A Time Out in a Sensory Space is Helpful & Effective for Children

Time out sensory space room

For Educators & Parents, Sensory Spaces are Invaluable and Supportive for Kids

Creating a sensory space in a home or a school is growing trend, and has many benefits for both students and educators. Dedicating a space or a room to the sensory needs of students can help educators create the most beneficial learning environment for all of their students. It is not uncommon for educators to have a student that may need an adjustment in their attitude or surroundings, so the ability to offer them a time out in a sensory space can help them take time to calm down, while allowing teachers to make a non-punitive removal from the classroom.

[Time outs] are recommended by most pediatricians as a way to curb negative behaviors ranging from talking back to physical aggression. Research indicates that when used properly — along with other techniques that balance nurture and structure — time outs are effective and do not cause harm.

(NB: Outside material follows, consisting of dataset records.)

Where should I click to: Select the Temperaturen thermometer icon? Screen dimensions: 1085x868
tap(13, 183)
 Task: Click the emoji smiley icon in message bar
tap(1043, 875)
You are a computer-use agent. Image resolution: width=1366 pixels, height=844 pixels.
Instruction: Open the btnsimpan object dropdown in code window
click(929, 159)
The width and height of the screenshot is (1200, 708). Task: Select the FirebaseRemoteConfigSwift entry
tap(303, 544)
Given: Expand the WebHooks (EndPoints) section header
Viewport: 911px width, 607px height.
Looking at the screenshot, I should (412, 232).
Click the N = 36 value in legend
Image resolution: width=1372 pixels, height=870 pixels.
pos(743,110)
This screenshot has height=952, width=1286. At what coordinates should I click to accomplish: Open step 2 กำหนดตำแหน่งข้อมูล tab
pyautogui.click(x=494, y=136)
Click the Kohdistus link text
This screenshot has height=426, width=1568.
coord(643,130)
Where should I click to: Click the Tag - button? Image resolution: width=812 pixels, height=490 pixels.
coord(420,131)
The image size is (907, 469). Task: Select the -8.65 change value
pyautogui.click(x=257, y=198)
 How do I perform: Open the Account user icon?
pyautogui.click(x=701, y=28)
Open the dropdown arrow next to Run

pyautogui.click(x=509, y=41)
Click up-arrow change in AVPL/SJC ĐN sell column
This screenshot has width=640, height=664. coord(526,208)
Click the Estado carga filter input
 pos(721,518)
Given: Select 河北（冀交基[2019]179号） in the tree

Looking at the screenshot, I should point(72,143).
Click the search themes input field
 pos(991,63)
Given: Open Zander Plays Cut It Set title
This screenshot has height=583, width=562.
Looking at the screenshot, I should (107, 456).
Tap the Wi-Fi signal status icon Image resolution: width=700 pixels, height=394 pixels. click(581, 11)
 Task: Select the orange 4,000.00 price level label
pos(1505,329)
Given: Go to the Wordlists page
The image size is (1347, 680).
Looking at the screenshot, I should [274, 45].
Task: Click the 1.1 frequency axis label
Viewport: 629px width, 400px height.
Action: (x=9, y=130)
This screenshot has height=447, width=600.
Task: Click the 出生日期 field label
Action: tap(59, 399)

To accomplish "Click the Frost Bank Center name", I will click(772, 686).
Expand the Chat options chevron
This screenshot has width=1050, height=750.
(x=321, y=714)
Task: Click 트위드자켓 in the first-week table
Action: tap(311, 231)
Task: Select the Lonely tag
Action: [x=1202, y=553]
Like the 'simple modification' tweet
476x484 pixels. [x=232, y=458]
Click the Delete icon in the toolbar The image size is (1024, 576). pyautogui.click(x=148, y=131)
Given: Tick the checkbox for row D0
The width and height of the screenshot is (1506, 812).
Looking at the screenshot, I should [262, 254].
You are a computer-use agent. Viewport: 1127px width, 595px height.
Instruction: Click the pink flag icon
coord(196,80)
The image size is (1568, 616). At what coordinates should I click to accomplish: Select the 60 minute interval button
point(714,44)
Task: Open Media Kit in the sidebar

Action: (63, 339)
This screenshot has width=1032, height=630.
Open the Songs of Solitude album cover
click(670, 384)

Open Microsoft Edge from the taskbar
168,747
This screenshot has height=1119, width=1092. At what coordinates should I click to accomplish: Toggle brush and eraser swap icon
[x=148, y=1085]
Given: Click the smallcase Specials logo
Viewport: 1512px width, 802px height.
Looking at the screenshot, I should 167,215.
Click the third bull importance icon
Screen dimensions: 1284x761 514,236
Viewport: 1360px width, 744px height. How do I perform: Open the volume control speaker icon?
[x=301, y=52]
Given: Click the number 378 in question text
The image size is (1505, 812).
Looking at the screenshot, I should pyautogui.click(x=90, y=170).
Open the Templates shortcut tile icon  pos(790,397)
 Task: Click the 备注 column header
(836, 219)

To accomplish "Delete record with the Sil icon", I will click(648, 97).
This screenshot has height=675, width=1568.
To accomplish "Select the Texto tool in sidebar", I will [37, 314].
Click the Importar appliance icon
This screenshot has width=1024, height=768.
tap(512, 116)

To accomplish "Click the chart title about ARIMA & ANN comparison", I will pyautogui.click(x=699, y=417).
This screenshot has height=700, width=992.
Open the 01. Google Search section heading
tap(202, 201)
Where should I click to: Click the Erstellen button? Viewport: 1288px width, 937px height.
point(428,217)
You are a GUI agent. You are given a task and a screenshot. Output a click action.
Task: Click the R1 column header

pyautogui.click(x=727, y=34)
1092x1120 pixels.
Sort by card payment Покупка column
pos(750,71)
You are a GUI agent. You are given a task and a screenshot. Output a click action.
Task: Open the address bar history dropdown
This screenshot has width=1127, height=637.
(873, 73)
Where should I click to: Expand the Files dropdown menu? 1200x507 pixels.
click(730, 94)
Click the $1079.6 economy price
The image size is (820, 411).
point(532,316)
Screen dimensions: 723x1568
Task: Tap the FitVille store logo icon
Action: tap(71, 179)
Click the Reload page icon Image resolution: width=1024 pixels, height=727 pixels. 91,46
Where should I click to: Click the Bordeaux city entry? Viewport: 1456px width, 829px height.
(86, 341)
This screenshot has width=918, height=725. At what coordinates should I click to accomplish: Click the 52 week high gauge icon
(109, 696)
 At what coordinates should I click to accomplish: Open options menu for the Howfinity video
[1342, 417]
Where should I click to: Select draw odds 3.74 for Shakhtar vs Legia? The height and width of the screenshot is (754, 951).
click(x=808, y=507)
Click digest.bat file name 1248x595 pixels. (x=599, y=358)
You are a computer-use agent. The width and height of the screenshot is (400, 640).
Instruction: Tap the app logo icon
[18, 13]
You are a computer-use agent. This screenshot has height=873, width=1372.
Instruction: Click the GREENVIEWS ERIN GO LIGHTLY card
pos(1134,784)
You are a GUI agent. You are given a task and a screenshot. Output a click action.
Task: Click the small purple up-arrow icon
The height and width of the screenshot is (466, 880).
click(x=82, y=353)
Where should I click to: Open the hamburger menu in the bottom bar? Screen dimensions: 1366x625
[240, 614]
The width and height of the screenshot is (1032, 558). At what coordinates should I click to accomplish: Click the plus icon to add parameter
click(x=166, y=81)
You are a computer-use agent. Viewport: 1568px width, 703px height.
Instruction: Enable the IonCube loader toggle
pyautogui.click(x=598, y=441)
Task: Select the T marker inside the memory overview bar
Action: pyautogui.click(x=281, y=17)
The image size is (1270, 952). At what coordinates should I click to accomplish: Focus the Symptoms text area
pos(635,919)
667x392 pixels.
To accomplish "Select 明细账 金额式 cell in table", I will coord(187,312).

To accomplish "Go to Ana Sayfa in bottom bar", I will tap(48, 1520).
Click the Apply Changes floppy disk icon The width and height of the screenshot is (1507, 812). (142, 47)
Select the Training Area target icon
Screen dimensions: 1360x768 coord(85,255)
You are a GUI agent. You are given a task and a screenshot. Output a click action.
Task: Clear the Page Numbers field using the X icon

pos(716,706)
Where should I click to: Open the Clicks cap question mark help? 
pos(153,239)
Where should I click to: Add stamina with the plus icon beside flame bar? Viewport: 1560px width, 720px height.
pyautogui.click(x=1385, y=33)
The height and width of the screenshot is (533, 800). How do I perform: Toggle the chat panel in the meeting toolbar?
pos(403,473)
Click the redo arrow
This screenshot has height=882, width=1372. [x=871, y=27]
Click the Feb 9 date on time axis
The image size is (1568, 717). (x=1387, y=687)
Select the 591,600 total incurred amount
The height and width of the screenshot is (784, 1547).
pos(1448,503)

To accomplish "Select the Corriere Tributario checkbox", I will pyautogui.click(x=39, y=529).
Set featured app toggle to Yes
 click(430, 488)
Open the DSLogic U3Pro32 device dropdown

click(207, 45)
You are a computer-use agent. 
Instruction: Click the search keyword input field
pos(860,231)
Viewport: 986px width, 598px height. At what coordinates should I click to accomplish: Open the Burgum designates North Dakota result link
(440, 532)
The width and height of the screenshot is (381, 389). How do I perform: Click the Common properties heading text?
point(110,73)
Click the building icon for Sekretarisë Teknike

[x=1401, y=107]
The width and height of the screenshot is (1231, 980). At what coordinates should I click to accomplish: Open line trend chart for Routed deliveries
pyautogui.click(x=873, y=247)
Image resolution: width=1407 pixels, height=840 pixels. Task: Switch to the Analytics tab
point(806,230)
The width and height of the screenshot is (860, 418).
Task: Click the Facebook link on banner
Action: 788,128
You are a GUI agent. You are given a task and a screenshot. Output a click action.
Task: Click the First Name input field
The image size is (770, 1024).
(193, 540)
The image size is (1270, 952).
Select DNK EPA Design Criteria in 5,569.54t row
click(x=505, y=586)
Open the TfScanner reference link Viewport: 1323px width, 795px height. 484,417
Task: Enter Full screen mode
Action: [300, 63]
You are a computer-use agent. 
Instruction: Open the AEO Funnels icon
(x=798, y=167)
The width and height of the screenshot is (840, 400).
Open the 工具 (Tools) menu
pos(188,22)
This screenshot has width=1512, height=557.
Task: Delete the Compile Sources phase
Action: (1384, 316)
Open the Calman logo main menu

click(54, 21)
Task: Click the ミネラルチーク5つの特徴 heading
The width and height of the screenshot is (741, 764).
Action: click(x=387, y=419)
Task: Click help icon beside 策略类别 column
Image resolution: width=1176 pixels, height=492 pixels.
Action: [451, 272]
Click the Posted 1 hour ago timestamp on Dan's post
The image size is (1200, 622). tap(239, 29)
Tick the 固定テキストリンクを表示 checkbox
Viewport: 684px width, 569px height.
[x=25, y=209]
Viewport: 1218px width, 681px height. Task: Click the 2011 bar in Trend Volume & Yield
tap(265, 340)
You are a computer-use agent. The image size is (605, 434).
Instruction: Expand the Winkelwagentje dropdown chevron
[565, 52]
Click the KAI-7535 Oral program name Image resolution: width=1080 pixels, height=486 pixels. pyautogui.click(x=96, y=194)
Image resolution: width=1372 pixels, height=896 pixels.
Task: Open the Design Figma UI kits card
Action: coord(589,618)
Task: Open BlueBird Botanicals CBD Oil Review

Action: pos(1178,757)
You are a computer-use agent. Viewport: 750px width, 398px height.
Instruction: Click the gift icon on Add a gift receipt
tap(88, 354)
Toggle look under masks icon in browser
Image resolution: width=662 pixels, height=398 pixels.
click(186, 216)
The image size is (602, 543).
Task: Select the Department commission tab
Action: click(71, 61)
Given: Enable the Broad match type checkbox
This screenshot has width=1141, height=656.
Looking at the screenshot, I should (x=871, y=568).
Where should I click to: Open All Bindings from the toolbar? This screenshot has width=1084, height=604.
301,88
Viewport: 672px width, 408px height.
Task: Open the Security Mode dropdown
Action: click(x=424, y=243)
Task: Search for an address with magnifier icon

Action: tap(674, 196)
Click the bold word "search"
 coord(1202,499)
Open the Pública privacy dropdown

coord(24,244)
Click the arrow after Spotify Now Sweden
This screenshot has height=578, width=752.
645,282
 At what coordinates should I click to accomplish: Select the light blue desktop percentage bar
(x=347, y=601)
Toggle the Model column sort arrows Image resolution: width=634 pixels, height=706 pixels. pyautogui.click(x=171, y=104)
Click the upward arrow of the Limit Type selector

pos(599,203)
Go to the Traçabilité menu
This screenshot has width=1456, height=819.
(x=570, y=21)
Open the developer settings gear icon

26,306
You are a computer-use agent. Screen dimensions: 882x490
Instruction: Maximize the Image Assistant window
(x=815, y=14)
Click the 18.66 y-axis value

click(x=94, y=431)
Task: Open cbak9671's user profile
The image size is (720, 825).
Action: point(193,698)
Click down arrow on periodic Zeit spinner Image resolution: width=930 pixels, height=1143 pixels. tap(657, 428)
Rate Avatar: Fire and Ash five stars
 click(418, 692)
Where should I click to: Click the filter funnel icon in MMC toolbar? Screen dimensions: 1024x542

Child Mind Institute “Are Timeouts Harmful for Children

One of the arguments (dismissed by most child psychologists) against timeouts is that it isolates children. As noted above, when used properly, they’re effective. However, time outs in sensory spaces contribute to positive behavours and outcomes. It enhances the child/student’s experience and aides in calming behaviour and aggression.

Sensory space in a school can have a calming effect

Although the goal of a classroom is to foster inclusion and acceptance, there are times when a child may need to be removed due to attitude or behaviour issues. However, punishing this behaviour can often lead to a child acting out further, whether out of anger or confusion. Having an on-site sensory space can present the teacher with an opportunity to give the student space to calm down on their own, without the pressure of their classmates nearby. Often removing a child from a situation and placing them in a calming space will have a more positive result than punishing them would.

A sensory space that is filled with calming features can help these students naturally release their anger and anxiety, leading to a calmer interaction when they return. Features like dim lights, comfortable chairs, quiet music, and low stimulation toys can help a child improve their reactions and behavior naturally.

Beneficial for everyone involved

When a child is being disruptive in class, they can be a distraction to everyone in the room. In these situations, the most beneficial option for everyone is to remove the disruptive child from the space so that the remaining students can continue on with their day. However, simply sending the child into the hallway or down to the office isn’t likely to heal the issue that led to their disruptions in the first place. A sensory space can offer children a dedicated and quiet place to take a time out and reflect on the situation, without pushing for an immediate resolution. This option is beneficial for everyone involved for many reasons.

  • Helps relieve the teacher during a stressful situation
  • Offers the removed student the opportunity to calm down and distance from the situation in their own unique way
  • Provides a place to retreat to when the school setting becomes triggering or stressful
  • Gives teachers a safe space to interact with and learn about their unique students
  • Allows providers to understand and learn about the needs of individual students, and cultivate a space that helps them feel safe
  • Allows the rest of the class to be separated from disruptive behaviour
  • Sometimes participants need space from each other, which a sensory room can provide
  • Kids with sensory processing and learning disorders like ADHD and Autism

A sensory space doesn’t have to be fancy or complicated

When you start looking into the features to include in a sensory space there are nearly endless options of activities, toys and tools. However, a sensory space doesn’t have to be expensive or fancy. Simply providing a space for students to retreat to when they need it can make the difference for many kids. Including a projector or virtual reality tech can be a fun and helpful addition, but often starting simple with good lighting, a variety of books, interactive toys, and calming sounds with comfortable places to sit is a great way to go.

A sensory space is not a punishment

Regardless of why a child is encouraged or led to visit a sensory space, it is essential that they do not come to see it as a punishment. Many children process things in unique ways, so a sensory space is a great way to honour their uniqueness while also removing them from a triggering situation. This removal helps the remaining children feel safe and cared for, while also offering the disruptive student a break without being punished.

Many options for creating a great sensory space

Whether you’re able to dedicate an entire room or are just looking to furnish a small space or mobile cart, there are no rules for how to create a sensory space. Teachers can band together to plan and fill the space with tools they think would help, or they can contact a professional to help them create the perfect space. Sensory room concierge services are designed to evaluate the needs of everyone involved and advise or curate the tools that will have the biggest impact. Teachers spend so much of their time looking out for the best of their students, and creating a great sensory space is another tool that will help them continue to do that.